Minority Opinions

lower sticker: Animal Experiments Town Tübingen; sticker on top: I am healthy, thanks to animal experiments.

Man is a social animal. One frequently found result in psychology is that people often look at others when they are trying to assess the validity of their positions.

For example, if you are in a room that is slowly getting hot most people will not simply open the window (or crank up the air conditioning if you are in the USA). They first look around whether others show signs that it is hot for them too, then maybe they ask others, and only if others agree they open the window. What might be mistaken for politeness is actually the need to verify their own position by looking at others.

Most of the times this process is okay or even beneficial (others might disagree regarding the room temperature), but it can also lead us astray.
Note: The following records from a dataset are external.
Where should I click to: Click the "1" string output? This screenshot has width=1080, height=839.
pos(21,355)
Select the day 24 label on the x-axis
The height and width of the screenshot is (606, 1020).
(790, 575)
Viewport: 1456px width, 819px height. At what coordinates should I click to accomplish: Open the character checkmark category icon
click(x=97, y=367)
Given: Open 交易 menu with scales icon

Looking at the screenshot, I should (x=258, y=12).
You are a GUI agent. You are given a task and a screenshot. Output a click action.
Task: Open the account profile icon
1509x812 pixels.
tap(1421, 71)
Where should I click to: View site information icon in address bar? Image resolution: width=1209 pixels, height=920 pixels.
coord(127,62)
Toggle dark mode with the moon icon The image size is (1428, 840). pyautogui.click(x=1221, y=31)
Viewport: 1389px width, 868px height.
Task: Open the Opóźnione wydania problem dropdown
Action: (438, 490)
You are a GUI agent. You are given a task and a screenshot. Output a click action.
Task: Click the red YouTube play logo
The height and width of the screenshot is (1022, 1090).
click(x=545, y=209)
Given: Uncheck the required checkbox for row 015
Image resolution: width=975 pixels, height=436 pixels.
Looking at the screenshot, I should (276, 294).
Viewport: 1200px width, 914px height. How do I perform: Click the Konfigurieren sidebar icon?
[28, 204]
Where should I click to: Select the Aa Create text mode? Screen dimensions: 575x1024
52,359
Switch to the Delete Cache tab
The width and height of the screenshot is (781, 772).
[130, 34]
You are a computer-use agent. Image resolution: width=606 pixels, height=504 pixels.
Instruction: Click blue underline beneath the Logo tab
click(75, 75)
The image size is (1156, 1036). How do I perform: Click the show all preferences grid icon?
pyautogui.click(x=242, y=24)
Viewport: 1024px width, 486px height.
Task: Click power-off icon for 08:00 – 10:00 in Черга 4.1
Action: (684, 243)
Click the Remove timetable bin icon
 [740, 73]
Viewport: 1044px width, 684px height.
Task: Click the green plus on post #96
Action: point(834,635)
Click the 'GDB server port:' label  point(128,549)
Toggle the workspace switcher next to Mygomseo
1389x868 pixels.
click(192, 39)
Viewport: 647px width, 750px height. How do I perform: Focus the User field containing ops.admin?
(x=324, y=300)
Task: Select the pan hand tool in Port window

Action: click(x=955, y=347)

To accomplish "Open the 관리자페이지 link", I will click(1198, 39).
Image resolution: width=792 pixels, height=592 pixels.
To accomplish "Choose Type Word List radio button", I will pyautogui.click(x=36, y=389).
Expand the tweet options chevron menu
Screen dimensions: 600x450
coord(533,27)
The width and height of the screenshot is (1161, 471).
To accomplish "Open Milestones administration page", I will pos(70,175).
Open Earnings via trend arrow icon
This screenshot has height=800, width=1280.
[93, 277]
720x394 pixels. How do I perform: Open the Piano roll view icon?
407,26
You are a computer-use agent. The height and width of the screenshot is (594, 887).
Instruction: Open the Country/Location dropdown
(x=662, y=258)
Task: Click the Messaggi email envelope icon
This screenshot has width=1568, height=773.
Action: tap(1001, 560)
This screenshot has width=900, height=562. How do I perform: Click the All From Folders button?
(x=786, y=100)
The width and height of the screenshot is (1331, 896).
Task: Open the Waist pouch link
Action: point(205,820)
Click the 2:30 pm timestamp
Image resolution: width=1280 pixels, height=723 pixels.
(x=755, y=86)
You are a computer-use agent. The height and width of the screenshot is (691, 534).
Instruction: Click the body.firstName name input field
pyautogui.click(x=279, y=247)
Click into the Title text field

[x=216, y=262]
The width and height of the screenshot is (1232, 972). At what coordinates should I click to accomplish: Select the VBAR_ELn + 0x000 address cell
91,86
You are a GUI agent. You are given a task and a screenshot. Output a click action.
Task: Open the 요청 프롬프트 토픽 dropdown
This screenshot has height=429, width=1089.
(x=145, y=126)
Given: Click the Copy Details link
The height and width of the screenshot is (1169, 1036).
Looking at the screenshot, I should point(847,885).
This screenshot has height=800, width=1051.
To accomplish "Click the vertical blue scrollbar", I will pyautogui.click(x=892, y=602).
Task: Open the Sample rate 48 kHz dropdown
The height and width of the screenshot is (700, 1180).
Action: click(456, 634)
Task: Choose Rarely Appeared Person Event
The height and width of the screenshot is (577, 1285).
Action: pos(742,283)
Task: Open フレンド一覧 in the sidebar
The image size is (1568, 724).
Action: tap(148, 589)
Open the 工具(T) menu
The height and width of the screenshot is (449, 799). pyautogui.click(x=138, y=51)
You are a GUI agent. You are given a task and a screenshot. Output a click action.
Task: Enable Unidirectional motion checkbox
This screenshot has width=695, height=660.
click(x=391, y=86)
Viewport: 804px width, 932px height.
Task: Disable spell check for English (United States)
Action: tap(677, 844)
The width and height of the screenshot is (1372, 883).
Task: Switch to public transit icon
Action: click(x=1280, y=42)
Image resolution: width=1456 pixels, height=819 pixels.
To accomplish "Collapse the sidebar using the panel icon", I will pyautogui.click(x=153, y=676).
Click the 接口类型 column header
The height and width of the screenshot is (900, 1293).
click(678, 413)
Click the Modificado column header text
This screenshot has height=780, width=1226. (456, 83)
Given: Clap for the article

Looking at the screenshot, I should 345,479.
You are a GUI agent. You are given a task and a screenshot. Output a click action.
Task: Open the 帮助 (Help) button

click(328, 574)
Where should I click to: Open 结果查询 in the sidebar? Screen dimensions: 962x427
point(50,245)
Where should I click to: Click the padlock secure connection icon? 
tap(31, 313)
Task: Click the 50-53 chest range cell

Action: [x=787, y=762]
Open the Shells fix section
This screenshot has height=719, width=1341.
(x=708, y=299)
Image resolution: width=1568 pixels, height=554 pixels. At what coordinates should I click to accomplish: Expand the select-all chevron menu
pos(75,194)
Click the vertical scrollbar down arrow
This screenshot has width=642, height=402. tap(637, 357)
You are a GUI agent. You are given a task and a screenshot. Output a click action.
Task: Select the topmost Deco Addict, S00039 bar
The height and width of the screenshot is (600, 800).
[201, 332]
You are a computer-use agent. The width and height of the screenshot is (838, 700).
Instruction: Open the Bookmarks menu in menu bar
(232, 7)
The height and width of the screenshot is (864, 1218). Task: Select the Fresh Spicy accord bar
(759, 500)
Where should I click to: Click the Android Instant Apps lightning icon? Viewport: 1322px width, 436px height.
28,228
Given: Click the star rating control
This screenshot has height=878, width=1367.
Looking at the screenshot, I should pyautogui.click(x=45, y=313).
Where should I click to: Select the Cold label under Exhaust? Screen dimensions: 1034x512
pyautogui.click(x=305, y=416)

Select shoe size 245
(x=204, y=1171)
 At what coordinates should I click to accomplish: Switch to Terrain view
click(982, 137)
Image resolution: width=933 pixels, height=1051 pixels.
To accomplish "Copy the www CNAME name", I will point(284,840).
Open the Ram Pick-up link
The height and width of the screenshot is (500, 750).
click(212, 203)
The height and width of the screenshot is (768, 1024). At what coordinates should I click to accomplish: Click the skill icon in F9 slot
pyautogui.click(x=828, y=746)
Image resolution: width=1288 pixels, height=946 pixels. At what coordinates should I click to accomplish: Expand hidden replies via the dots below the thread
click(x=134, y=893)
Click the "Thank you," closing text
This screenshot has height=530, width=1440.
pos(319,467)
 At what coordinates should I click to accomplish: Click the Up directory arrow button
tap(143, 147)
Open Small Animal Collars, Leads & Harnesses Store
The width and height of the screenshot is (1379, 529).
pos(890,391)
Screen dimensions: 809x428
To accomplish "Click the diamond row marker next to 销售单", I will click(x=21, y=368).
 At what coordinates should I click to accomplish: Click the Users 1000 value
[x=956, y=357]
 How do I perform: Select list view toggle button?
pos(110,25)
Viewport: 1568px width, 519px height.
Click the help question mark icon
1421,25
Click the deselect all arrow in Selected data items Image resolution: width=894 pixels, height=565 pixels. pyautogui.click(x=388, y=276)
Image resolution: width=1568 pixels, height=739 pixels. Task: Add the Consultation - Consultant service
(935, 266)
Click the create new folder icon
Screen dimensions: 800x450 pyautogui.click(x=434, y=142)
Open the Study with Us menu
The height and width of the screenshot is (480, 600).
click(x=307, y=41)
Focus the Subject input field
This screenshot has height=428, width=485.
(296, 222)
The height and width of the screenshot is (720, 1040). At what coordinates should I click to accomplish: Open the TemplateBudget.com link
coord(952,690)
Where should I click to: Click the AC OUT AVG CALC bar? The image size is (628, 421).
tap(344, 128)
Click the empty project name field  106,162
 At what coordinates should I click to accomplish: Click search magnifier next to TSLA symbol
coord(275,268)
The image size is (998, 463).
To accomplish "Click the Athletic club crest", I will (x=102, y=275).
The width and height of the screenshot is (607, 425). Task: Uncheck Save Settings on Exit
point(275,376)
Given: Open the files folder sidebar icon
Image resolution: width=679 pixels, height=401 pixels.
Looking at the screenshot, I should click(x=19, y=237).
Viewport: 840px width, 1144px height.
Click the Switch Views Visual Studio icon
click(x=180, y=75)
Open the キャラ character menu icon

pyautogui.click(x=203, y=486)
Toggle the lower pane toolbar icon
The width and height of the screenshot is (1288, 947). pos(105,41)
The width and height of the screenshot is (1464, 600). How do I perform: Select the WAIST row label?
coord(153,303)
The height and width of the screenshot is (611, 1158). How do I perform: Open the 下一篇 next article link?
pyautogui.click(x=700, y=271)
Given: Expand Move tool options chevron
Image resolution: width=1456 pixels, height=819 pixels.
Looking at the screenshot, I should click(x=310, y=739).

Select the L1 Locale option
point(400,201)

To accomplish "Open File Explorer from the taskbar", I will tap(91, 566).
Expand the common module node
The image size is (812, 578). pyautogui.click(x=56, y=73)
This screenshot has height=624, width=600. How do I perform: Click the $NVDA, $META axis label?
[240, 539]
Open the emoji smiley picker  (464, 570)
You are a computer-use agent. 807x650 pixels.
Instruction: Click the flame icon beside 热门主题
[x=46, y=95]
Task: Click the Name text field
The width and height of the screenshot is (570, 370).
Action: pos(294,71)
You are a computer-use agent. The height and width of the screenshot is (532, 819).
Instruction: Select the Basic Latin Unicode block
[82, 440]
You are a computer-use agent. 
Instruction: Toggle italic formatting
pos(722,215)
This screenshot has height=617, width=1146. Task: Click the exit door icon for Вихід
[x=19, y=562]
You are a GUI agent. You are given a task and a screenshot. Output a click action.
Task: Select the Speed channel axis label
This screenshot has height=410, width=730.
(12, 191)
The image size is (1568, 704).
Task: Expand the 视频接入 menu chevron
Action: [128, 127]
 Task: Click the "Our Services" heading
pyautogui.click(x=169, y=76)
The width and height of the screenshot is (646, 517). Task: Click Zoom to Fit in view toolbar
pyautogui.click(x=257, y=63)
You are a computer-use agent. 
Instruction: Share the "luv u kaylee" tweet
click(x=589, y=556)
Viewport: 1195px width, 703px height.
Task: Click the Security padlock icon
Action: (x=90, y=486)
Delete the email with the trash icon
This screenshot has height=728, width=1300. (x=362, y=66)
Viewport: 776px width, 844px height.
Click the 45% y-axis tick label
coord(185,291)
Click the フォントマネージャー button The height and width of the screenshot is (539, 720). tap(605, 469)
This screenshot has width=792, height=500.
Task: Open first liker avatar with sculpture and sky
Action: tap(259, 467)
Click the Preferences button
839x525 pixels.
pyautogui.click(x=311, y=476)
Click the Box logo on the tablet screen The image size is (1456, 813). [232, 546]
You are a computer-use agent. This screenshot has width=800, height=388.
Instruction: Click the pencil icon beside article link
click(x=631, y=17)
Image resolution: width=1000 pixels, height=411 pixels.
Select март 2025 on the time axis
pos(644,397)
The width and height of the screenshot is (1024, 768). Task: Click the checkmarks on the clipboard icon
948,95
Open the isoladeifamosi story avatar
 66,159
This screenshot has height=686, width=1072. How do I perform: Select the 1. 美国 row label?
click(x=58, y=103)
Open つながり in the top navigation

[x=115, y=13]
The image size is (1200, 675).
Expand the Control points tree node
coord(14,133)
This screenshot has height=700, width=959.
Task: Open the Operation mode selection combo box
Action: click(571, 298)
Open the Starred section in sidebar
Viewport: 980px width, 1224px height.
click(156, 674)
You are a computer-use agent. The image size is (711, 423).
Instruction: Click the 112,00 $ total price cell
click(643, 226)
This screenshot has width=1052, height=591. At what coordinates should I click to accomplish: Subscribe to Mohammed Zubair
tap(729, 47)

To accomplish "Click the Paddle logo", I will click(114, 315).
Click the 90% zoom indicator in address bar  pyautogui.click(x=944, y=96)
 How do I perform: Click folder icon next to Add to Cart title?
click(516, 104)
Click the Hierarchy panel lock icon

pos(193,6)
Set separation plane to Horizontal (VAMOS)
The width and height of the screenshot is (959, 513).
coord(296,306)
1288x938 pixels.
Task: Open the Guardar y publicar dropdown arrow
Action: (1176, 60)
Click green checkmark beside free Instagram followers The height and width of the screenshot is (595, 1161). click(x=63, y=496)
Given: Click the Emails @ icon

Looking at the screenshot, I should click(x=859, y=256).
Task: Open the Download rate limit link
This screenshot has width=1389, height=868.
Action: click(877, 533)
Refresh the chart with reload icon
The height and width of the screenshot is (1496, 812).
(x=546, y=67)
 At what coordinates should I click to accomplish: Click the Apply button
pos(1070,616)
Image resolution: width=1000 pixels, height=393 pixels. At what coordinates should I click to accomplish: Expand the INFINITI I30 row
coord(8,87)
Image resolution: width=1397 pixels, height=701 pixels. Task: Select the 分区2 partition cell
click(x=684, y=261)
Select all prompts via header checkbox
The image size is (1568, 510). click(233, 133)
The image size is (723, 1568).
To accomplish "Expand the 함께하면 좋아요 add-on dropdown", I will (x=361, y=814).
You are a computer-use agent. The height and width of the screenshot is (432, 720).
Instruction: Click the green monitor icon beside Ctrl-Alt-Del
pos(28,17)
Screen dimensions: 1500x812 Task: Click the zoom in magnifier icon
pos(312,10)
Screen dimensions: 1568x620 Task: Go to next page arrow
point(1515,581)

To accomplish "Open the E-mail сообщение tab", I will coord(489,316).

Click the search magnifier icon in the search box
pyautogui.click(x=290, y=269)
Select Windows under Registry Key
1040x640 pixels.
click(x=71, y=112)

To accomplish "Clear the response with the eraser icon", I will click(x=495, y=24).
Sometimes one extreme minority position is the only one with the drive to convey their position and this might make them appear larger or more influential than they are. The loudmouth religious fanatic draws a lot of attention, so do religious groups in general when they plaster the inside and outside of buses with their advertisement.

Another great example is animal research. For years there were stickers on the doors of the university library “denouncing” the town Tübingen as a place where animal experimentation is conducted. The stickers look like the signs you have at the border of the town, but instead of the “University town Tübingen” it reads “Animal Experiments Town Tübingen”. Beside annoying me (it’s vandalism, after all) I have mostly ignored them. A while ago, however, someone stuck another sticker above them reading: “I am healthy thanks to animal experiments!”

And this got me thinking — which of the two positions is the minority opinion? Against animal experimentation or in favor of animal experimentation?

Hard to say — in reality both are probably the minority opinion. The vast majority is probably indecisive regarding the issue. They simply didn’t think about it, as they didn’t think about hundreds of thousands of other issues that play no active role in their lives.

Where it gets dangerous, however, is when people try to use the opinions of others to assess their own. In this case the only opinion they were confronted with was — for a long time — stickers against animal research. Because this group of enemies of animal experimentation were the only ones for a long time who had the drive to place stickers with their opinion in public places. Without the other side showing their position too, this is a dangerous situation, because the opponents of animal experimentation might feel very strongly about their position, but they might be a minority and they might not see the advantages (or be in the age group or have the illness that they could benefit from it).

So, I suppose it was high time that someone from the other side publicly showed his opinion — even if it was by the same vandalism as the opponents.